A tool for making your own Linemod dataset for pose estimation algorithms. (The code is not perfect and was written for demo testing, for reference only)
The process in this document refers to the project: https://github.com/F2Wang/ObjectDatasetTools
This tool is a pure python script that is used to create object masks, bounding box labels, 3D object mesh files from RGBD cameras.
The tool prepares training and testing data for a variety of deep learning projects, such as 6D pose estimation, object detection, instance segmentation, and more.
Color print the aruco markers in the arucomarkers folder, ID1-13, a total of 4 pages of A<> paper.
Cut out the markers one by one and stick them around the object.
Use conda to create a new virtual environment
conda create -n objectdatasettools python=2.7
conda activate objectdatasettools
Install dependencies
sudo apt-get install build-essential cmake git pkg-config libssl-dev libgl1-mesa-glx
pip install numpy Cython==0.19 pypng==0.0.18 scipy scikit-learn open3d==0.9.0 scikit-image tqdm pykdtree opencv-python==3.3.0.10 opencv-contrib-python==3.3.0.10 trimesh==2.38.24
pip install pyrealsense2
(1) If there is a Realsense camera
Record a video of an object with the Realsense camera, record.py
for older models, recordf2.py
for librealsense SDK 0.2.
python record2.py LINEMOD/OBJECTNAME
By default, the script is recorded after 5 countdowns to 40 seconds, and the recording duration can be modified on line 20 in the record.py. You can exit the recording by pressing "Q".
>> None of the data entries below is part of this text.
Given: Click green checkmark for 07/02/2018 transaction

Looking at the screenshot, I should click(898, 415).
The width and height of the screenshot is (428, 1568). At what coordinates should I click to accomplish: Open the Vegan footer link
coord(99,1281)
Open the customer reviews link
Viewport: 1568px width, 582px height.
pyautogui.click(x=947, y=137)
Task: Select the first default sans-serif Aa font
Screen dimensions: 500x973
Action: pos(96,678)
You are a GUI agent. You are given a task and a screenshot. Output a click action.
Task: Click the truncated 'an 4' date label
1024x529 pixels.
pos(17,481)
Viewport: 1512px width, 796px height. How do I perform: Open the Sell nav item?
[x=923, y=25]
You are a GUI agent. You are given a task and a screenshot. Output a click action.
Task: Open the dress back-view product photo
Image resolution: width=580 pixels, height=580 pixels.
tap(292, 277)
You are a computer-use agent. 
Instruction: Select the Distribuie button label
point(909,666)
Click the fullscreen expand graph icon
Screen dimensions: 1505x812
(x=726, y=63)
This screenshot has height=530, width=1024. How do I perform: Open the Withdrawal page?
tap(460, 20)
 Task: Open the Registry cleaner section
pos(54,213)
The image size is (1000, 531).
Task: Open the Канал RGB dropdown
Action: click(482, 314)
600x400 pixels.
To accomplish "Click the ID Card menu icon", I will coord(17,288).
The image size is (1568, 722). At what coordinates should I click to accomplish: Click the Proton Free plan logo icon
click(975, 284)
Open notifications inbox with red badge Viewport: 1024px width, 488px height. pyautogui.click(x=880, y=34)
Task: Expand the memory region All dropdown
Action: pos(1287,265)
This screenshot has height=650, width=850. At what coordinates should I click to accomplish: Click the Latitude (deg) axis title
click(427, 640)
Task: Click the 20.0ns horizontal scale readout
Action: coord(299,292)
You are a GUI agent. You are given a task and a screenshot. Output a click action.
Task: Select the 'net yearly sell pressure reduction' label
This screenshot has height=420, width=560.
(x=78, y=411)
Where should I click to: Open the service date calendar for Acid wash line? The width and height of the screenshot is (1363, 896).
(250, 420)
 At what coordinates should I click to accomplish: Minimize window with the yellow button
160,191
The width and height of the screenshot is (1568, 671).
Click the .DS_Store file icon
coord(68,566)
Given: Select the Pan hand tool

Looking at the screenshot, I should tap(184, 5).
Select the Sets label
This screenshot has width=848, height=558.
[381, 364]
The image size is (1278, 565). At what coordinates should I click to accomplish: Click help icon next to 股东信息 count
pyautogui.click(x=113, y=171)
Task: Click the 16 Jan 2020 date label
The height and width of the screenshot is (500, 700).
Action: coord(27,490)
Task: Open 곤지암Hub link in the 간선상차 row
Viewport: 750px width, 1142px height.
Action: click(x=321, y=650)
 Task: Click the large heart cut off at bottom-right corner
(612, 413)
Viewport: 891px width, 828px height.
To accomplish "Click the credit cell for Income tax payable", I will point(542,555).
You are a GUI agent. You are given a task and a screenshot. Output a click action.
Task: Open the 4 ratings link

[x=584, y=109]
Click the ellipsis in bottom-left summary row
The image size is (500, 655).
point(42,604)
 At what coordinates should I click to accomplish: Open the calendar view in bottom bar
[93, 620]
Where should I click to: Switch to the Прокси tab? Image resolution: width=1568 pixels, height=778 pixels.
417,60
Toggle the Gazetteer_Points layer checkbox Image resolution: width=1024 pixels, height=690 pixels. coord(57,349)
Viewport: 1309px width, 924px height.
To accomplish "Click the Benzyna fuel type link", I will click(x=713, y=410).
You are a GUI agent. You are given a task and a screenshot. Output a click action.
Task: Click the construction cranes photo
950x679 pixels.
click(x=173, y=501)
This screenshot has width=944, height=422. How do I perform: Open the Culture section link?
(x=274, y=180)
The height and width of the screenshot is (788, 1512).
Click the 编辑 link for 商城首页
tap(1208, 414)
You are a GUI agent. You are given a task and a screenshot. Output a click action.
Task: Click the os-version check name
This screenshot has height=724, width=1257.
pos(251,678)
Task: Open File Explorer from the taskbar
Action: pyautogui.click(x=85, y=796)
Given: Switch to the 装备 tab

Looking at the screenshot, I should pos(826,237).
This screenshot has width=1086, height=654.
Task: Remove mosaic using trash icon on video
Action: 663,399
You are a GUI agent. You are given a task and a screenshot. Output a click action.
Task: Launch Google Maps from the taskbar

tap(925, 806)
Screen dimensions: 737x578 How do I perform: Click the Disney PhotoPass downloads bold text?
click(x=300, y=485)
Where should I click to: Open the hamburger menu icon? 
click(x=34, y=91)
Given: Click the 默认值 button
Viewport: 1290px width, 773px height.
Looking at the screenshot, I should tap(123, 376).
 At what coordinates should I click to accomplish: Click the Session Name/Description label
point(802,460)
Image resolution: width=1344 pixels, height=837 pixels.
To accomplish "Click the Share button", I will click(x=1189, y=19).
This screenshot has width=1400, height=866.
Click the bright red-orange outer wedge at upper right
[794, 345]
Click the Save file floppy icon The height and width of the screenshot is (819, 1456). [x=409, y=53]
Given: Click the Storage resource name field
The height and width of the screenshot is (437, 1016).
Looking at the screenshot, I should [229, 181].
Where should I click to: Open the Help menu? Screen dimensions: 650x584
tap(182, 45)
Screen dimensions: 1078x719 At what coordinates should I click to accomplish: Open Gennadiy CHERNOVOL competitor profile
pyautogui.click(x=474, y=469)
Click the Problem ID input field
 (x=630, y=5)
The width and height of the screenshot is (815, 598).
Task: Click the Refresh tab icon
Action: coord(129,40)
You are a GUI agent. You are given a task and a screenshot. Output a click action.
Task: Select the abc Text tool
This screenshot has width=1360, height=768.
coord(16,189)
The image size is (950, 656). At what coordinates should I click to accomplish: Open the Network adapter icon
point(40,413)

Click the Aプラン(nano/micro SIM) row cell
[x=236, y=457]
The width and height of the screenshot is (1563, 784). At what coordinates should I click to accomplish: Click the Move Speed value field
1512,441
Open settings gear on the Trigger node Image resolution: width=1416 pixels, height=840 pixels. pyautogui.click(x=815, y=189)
Please move the camera steadily to get a different view of the object while always keeping 2-3 markers within the camera's field of view.
Note that this project assumes that all sequences are saved under a folder named "LINEMOD", using a different folder name will cause the error to occur.
If you create a sequence using record.py, the color image, depth map, and camera parameters are automatically saved in the sequence directory.
(2) If there is existing images
If you already have a color image or a depth image, you should place the color image (.jpg) in a folder named "JPEGImages" and the depth image of it in the "depth" folder.
Note: The algorithm assumes that the depth map is aligned with the color map. Name the color map from 0.jpg, 1.jpg、...、600.jpg and the corresponding depth map to 0.png,...,600.png at the same time, create a file named intrinsics.json
in the sequence directory, and manually enter the camera parameters as follows
{"fx": 614.4744262695312, "fy": 614.4745483398438, "height": 480, "width": 640, "ppy": 233.29214477539062, "ppx": 308.8282470703125, "ID": "620201000292"}
Calculate the transformation of the first frame to the specified interval (the interval can be modified in config/registrationParameters), save the transformation (4x4 matrix) as a numpy array. The results of the calculations are saved in LINEMOD/OBJECTNAME/transforms.npy
python compute_gt_poses.py LINEMOD/OBJECTNAME
or
python compute_gt_poses.py all
python register_scene.py LINEMOD/OBJECTNAME
The above code will save the original registeredScene.ply in the specified directory (e.g., LINEMOD/OBJECTNAME/registeredScene.ply). registerScene.ply is a point cloud of the entire scene, including desktops, marker paper, objects, and other objects in the camera.
python register_segmented.py LINEMOD/OBJECTNAME
Use the code above to skip the manual work, remove unwanted backgrounds, and reconstruct objects in 3D
register_segmented.py converts the object point cloud into a mesh network. FILLBOTTOM is set to true, and the algorithm automatically fills the bottom of the object with a flat surface.
However, register_segmented.py may fail, and some parameters need to be adjusted to make the algorithm work. The most important parameter is MAX_RADIUS, and if the object is large, this value needs to be increased to ensure that the object is not truncated.
Adjust MAX_RADIUS parameters to make the model as accurate as possible. Use MeshLAB to manually delete orphaned points and areas after generation and then manually save them once.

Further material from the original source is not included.